Lemon Ring Cake
|Fat free margarine||1 1⁄2 Cup (24 tbs)|
|Powdered sugar/1 cup powdered sugar + 12 packets sweet 'n low||2 Cup (32 tbs)|
|Sifted cake flour||2 Cup (32 tbs)|
|Baking powder||2 Teaspoon|
|Baking soda||1 1⁄2 Teaspoon|
|Lite salt||1⁄2 Teaspoon|
|Lemon juice||2 Teaspoon|
|Beaten egg whites||2|
|Grated lemon peel||1 Teaspoon|
|Powdered sugar/1/2 cup powdered sugar + 6 packets sweet 'n low||1 Cup (16 tbs), sifted|
|Prepared dream whip||1 1⁄3 Ounce, made with skim milk (1 Package, Optional For Topping)|
GLAZE: Combine all ingredients in a medium bowl with an electric mixer to use as a glaze over cooled cake.
CAKE: Beat together Promise Fat-Free margarine and sugar until fluffy.
Add Egg Beaters, ONE AT ATIME, beating after each addition.
Sift the cake flour three times along with the baking powder, soda and salt.
Gradually add to the creamed sugar mixture.
Fold in the vanilla, lemon juice, lemon peel, and beaten egg whites.
Pour into a tube or bundt pan that has been sprayed with a non-fat cooking spray.

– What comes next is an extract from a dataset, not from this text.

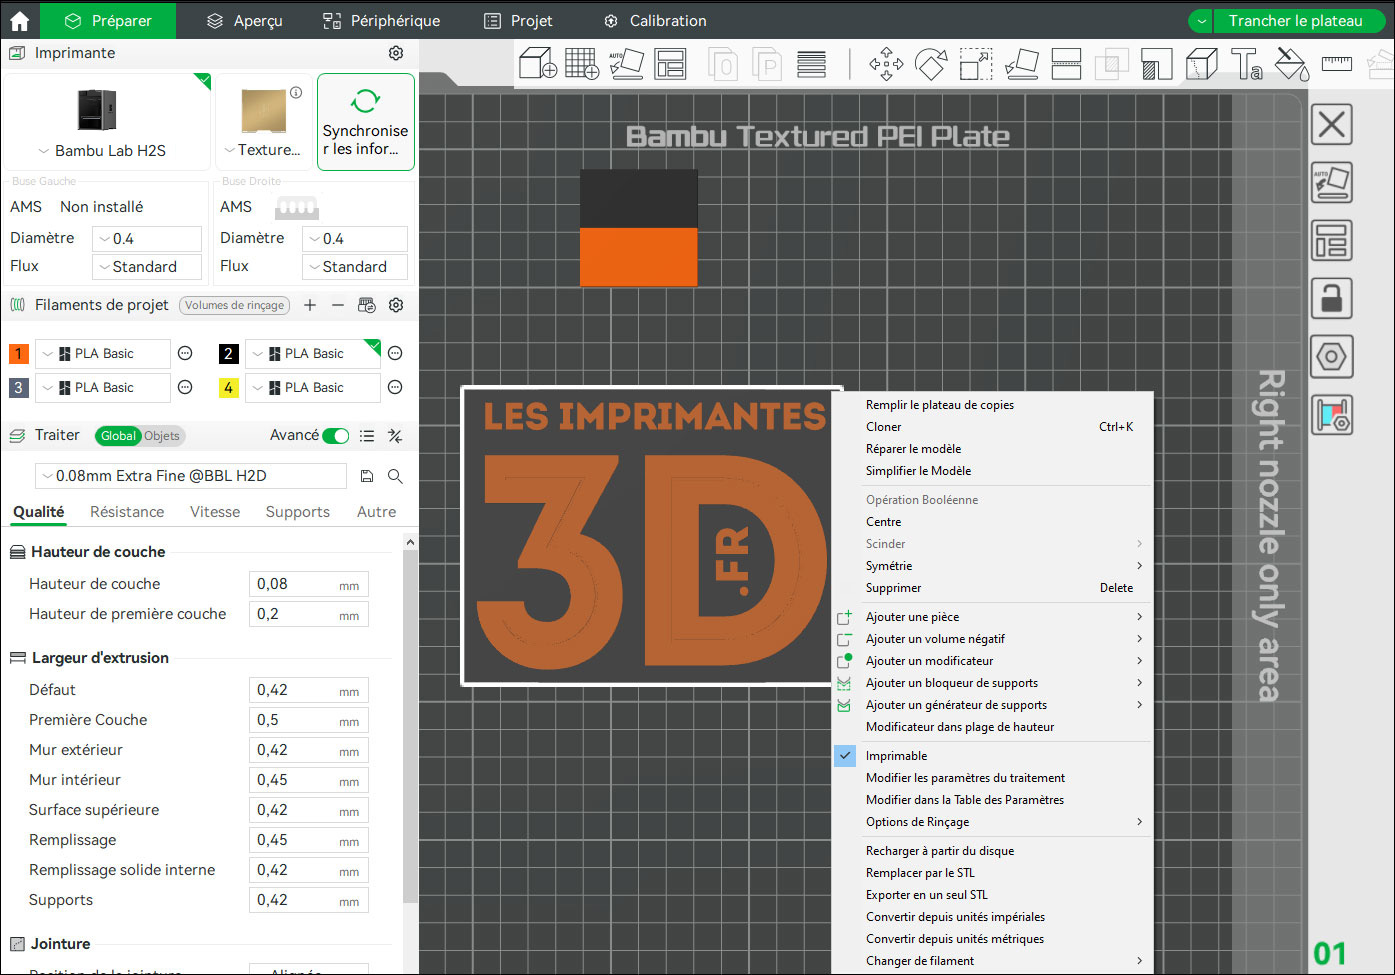Click the plate lock icon on right
The width and height of the screenshot is (1395, 975).
click(x=1331, y=298)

Bake at 325°F.for 45 minutes.
Check with a toothpick inserted in middle to see if it comes out clean.
Bake longer if necessary.
Cool 5 minutes.
Invert pan and cool completely.
Pour lemon glaze over the top.
Top with prepared Dream Whip as you slice the cake if desired.